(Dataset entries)

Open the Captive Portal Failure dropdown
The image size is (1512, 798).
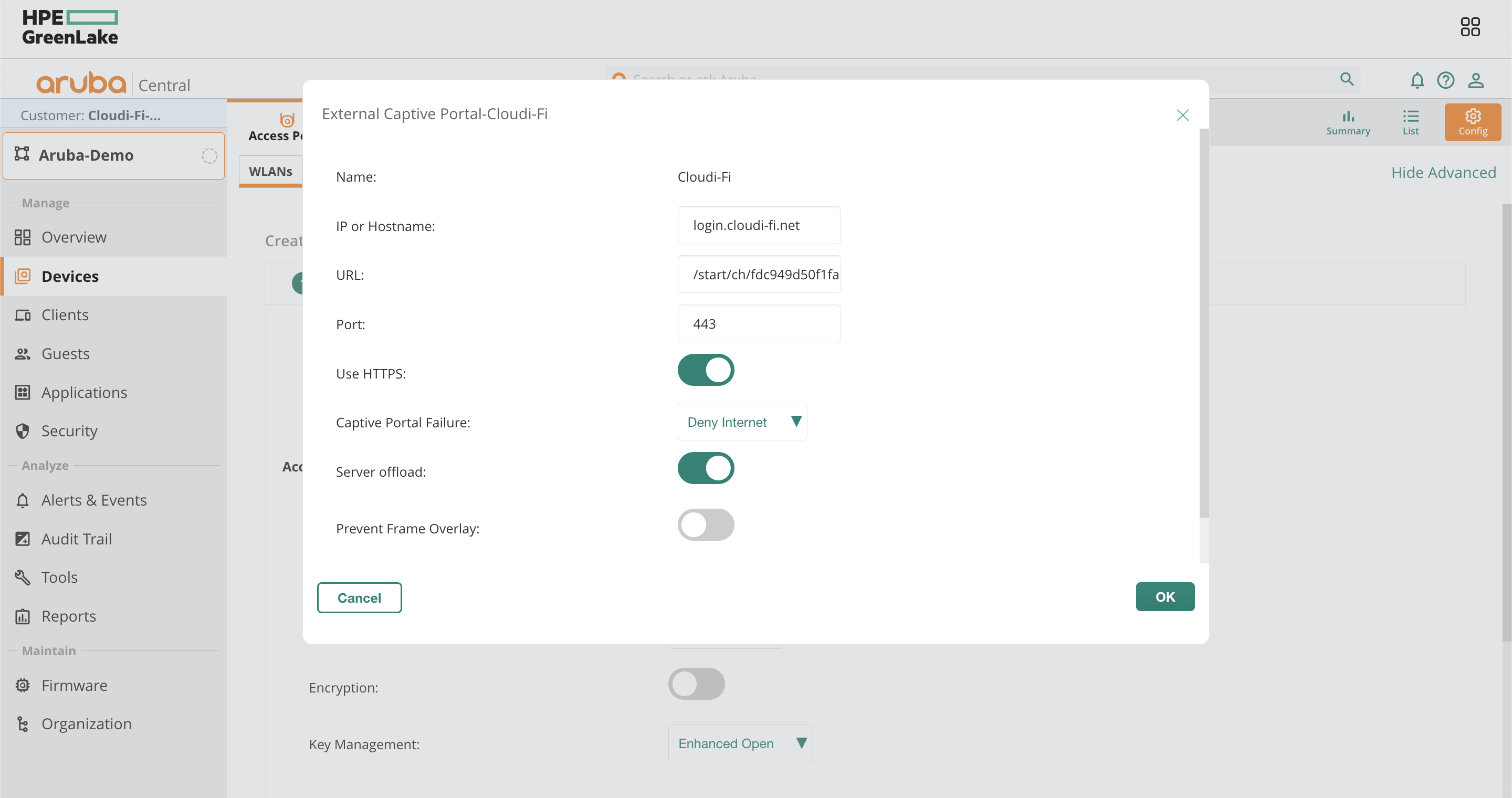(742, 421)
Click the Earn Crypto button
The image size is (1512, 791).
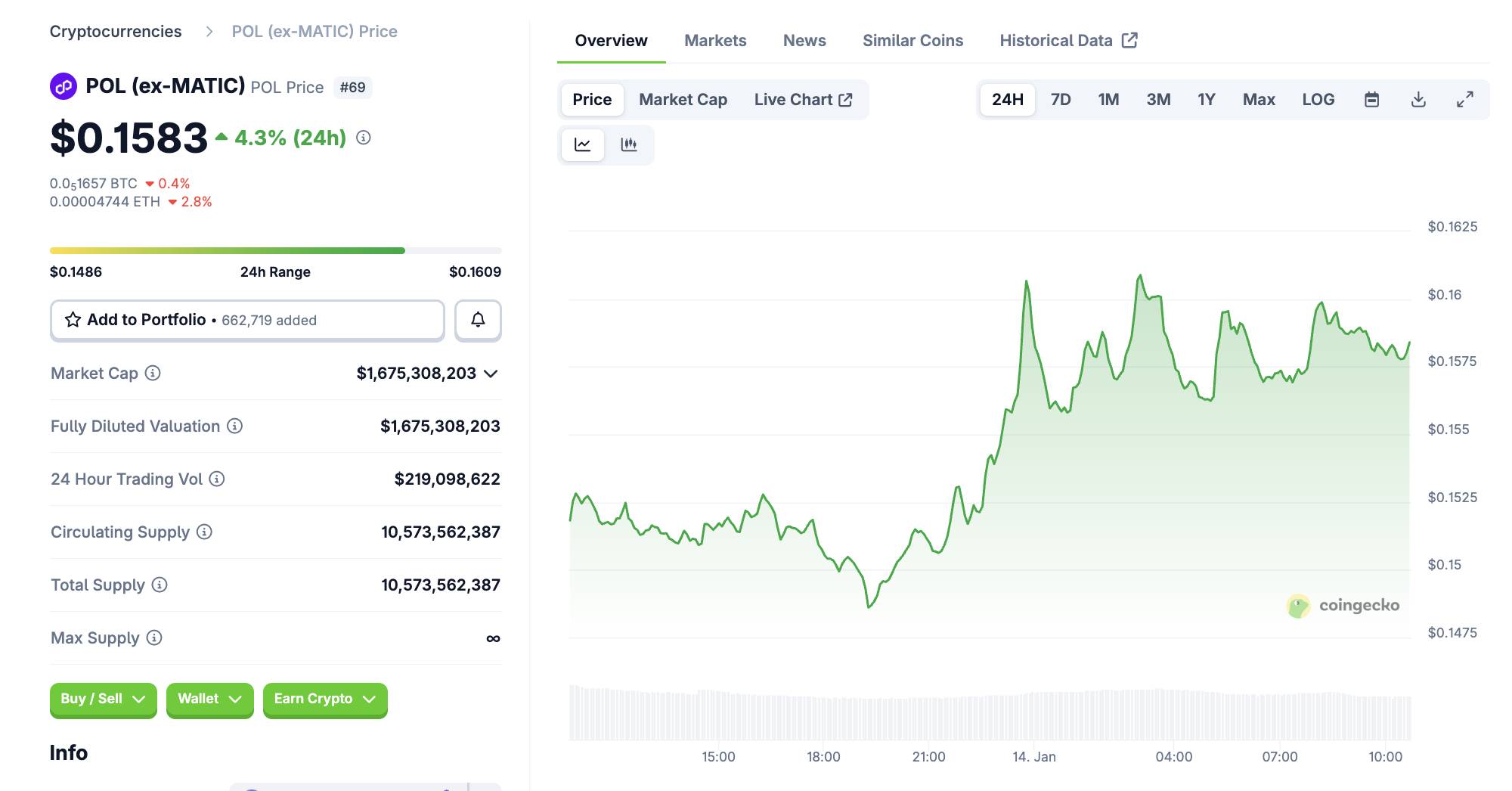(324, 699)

_Task instructions:_ Each record is to be written out exactly. No picture goes in.

_Response for this exercise:_
Open the Captive Portal Failure dropdown
The image size is (1512, 798).
(742, 421)
Click the Earn Crypto button
The image size is (1512, 791).
(324, 699)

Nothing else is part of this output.